Avec le prolifique Jacques Roubaud, vous avez produit trois
livres peu ordinaires, Traduire, journal, La Grande Kyrielle et
La Dissolution. Qu’est-ce qui vous pousse à ces audaces ?
Pour La Dissolution il s’agissait presque d’un devoir… voir Jacques
Roubaud ne pas réussir à éditer la suite de son Grand Incendie de
Londres pour cause de coûts de fabrication (le livre est tout en
couleurs) n’était pas acceptable. Traduire, journal c’est une fierté
d’éditeur : le livre rassemble l’intégralité de ses traductions, donne
à voir cette face de son œuvre et son rôle de grand introducteur
de la poésie américaine. Quant à l’audace, c’est un critère, oui, un
critère de choix. Ce qui nous importe plus que tout : l’invention en
poésie (qu’il s’agisse de rythme, vers ou procédures).
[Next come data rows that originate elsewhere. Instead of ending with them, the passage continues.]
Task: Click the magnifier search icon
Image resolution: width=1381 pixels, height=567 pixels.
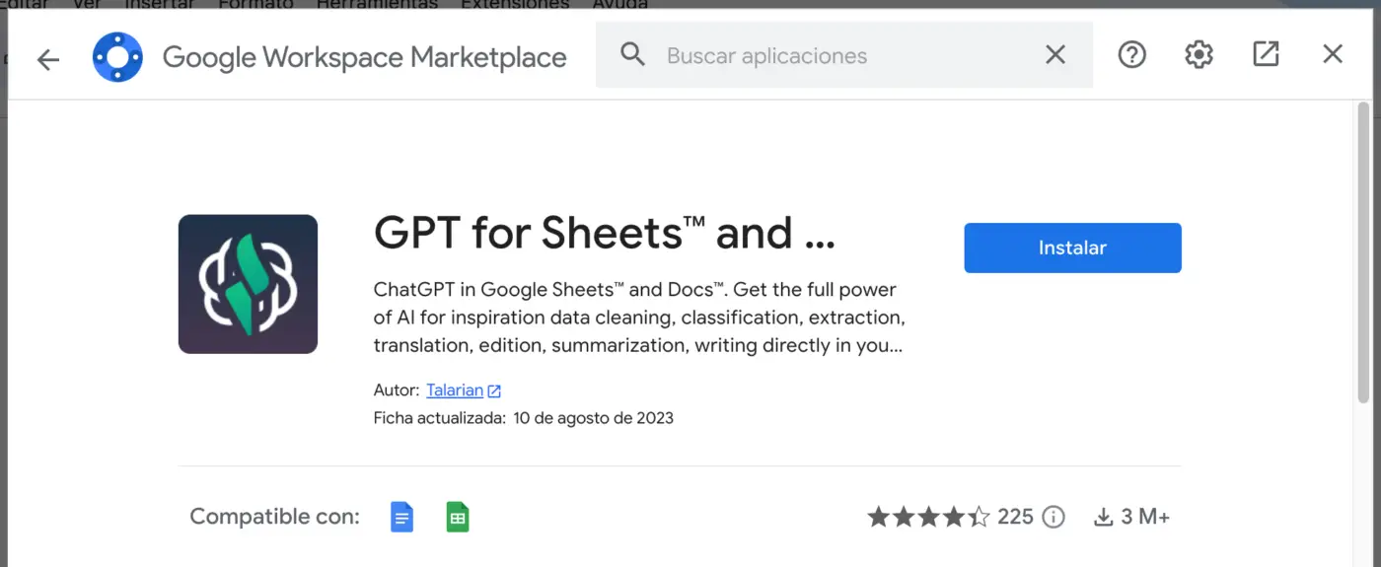Action: (x=632, y=55)
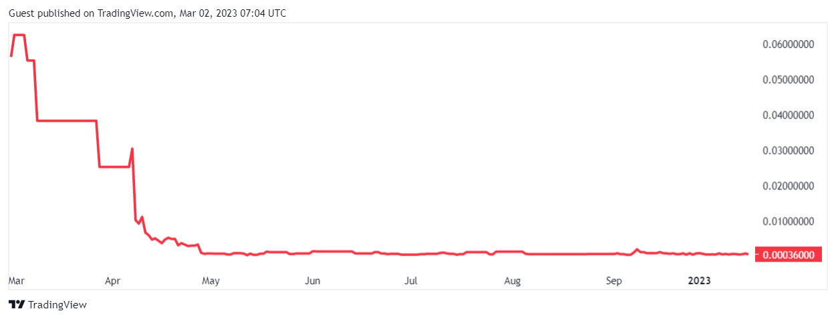Click the TradingView logo icon
Image resolution: width=836 pixels, height=319 pixels.
point(17,305)
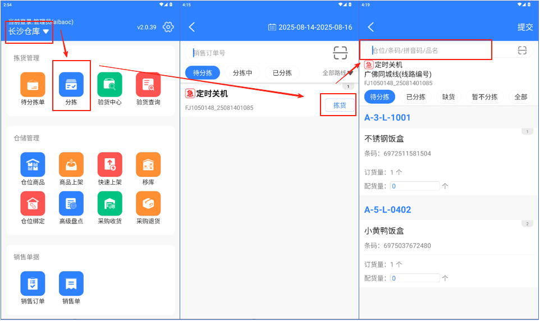Open date range picker 2025-08-14-2025-08-16
Image resolution: width=540 pixels, height=321 pixels.
coord(310,27)
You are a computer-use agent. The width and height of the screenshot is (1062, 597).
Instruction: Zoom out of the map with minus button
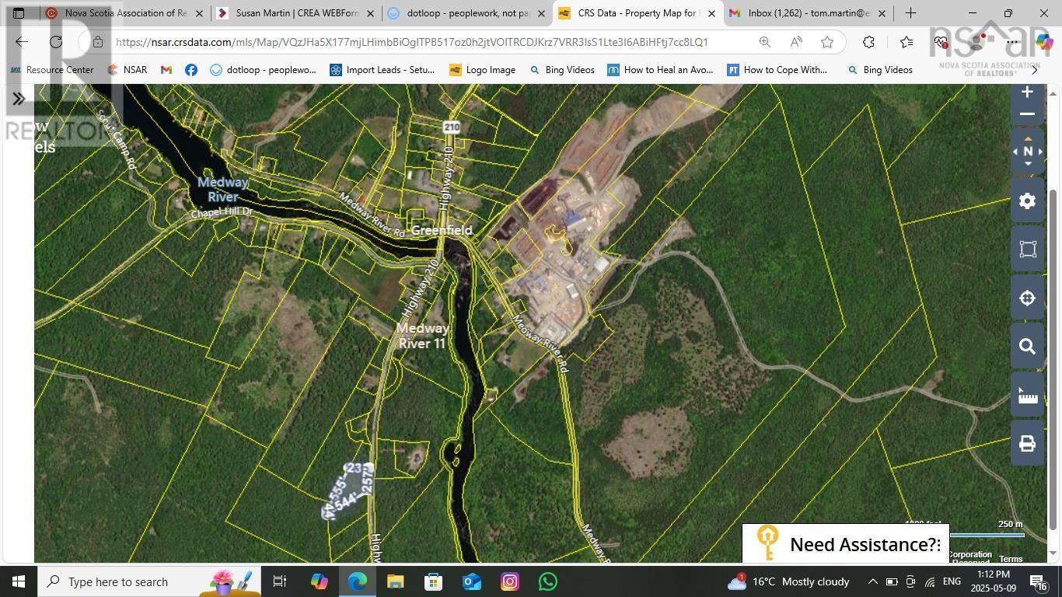pyautogui.click(x=1027, y=114)
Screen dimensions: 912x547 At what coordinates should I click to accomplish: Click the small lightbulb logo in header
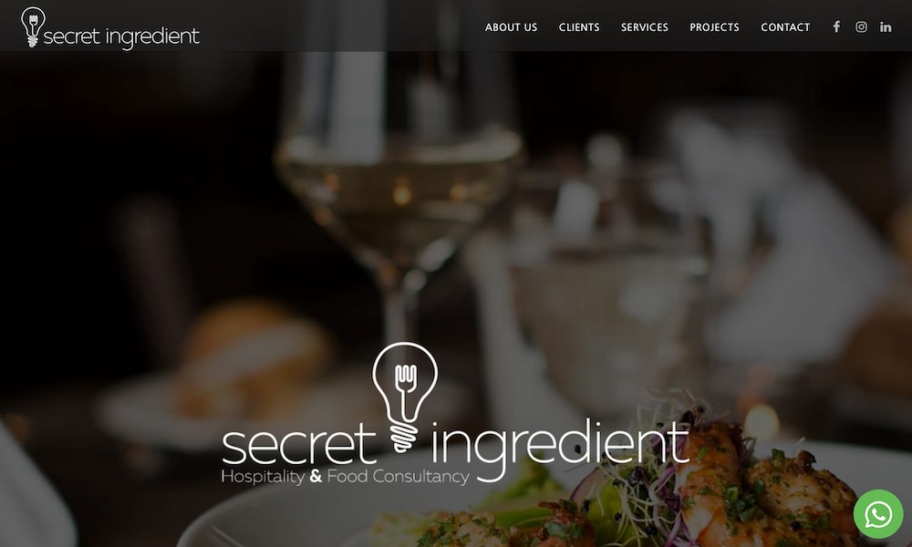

C’est ce qui
fait que nous sommes à la fois les éditeurs de Jean-Patrice Courtois, de Philippe Beck ou de Jacques Jouet, et bientôt d’Edoardo
Sanguineti, dont nous achevons une traduction.
Vous mettez en évidence le philosophe slovène Slavoj Zizek, que représente-t-il ?
Une certaine radicalité politique, une pensée en mouvement.
C’est par ailleurs une figure de la vivifiante « Ecole de Ljubjlana »
– dont nous avons aussi publié Alenka Zupancic et, très récemment, Mladen Dolar –, qui se caractérise par un mode singulier
d’articulation du marxisme, de la philosophie et de la psychanalyse lacanienne.
Quelle audience vous souhaitez-vous, à court ou à long
terme ?
La plus grande possible, pour Nous mais plus que tout pour les
vrais livres en général. Il n’y a que de faux obstacles à la lecture :
asservissement technologique, paresse ou son envers d’affairement. Il n’y a qu’à prendre le temps. Il ne sera pas perdu.